- [Instructions to follow] For each line in the data that includes "image", make a copy.

- [Supplied data]
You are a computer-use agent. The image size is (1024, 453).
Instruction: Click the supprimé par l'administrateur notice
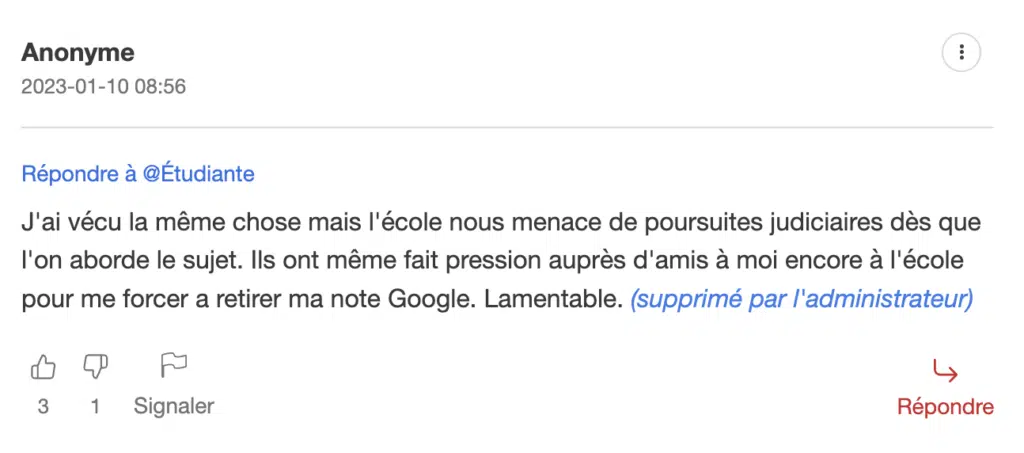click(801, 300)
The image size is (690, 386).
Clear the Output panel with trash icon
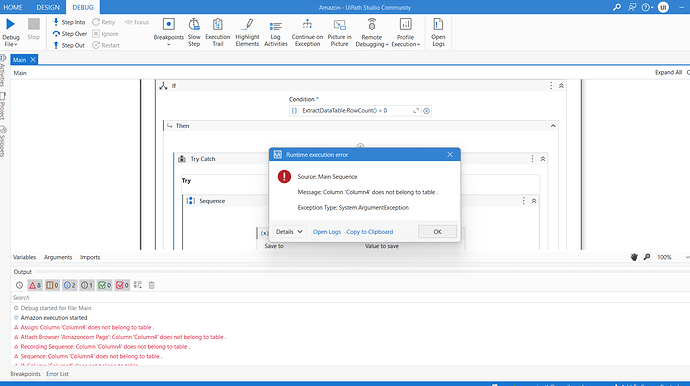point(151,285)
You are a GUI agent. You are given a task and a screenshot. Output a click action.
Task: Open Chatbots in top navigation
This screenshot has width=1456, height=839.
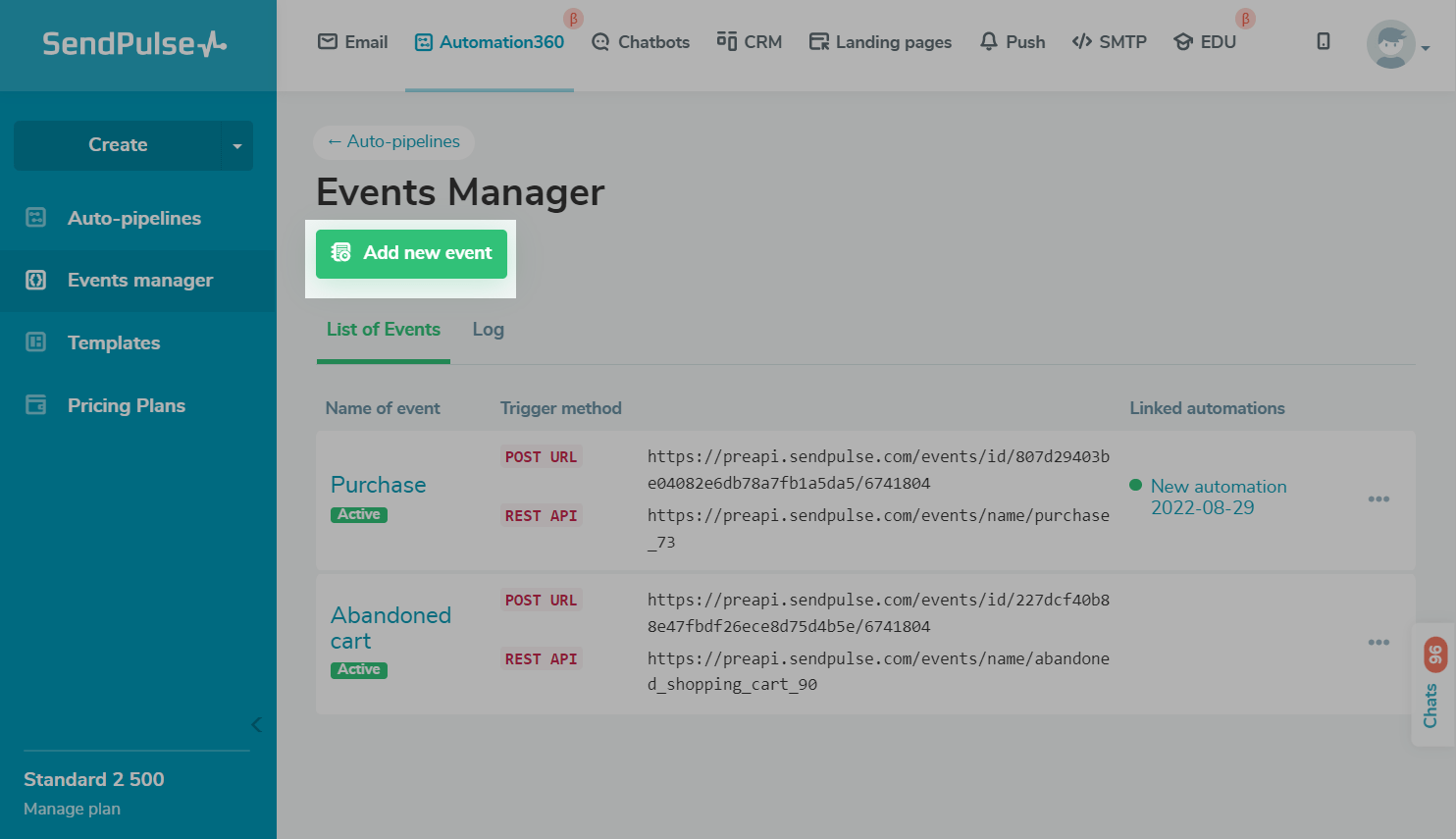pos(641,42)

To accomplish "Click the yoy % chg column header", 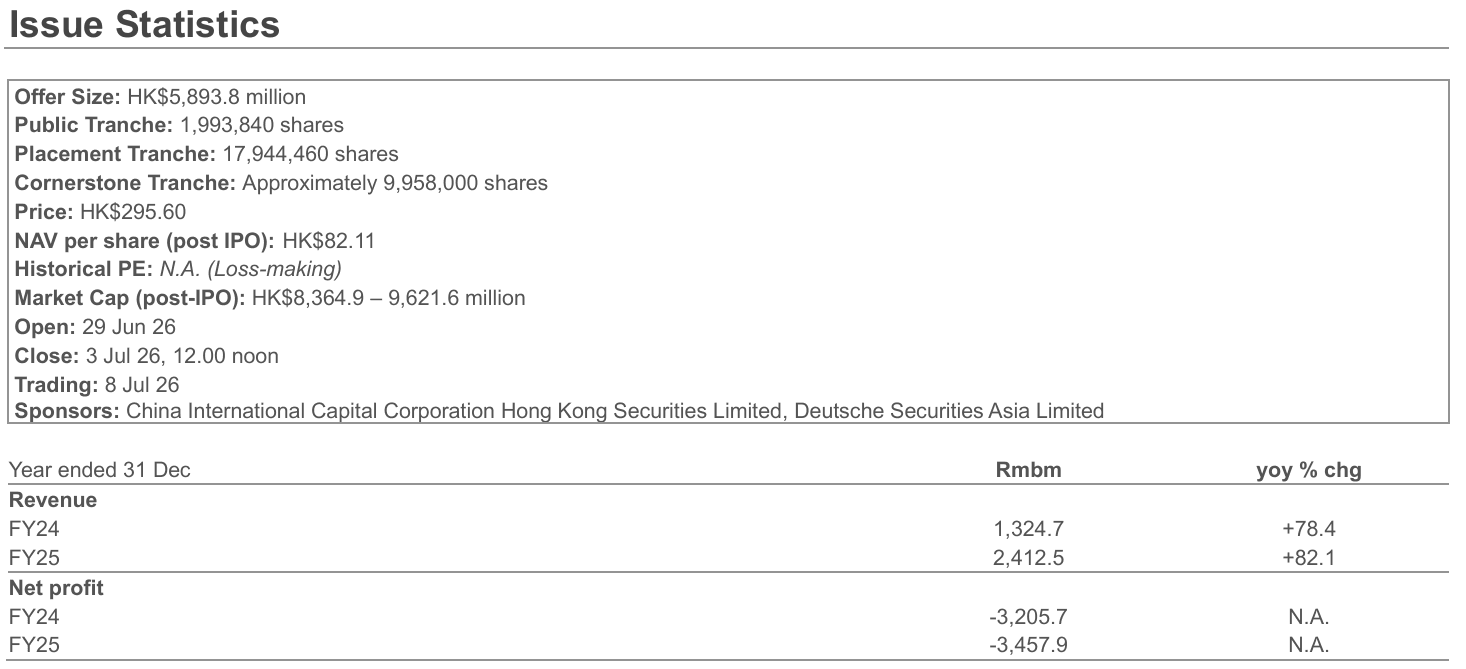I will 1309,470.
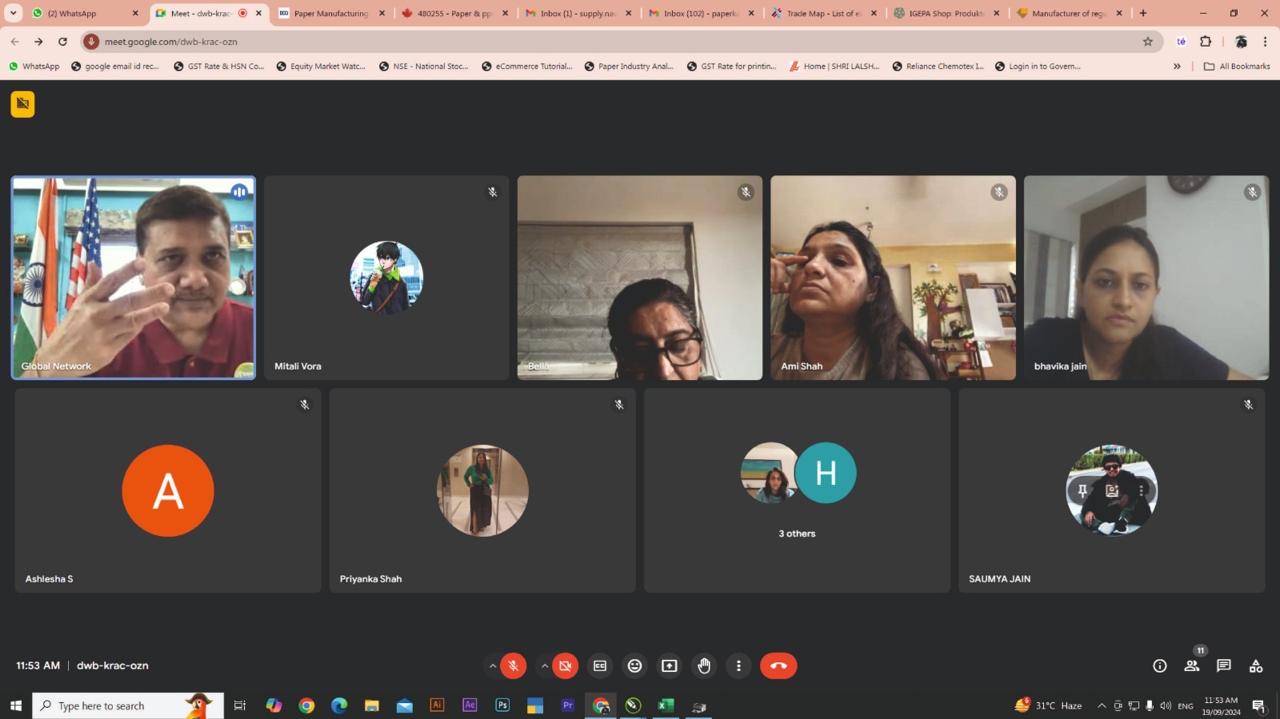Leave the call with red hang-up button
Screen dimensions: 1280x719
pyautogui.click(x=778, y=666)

- [Solution]
You are a computer-use agent. The image size is (1024, 453).
The image size is (690, 386).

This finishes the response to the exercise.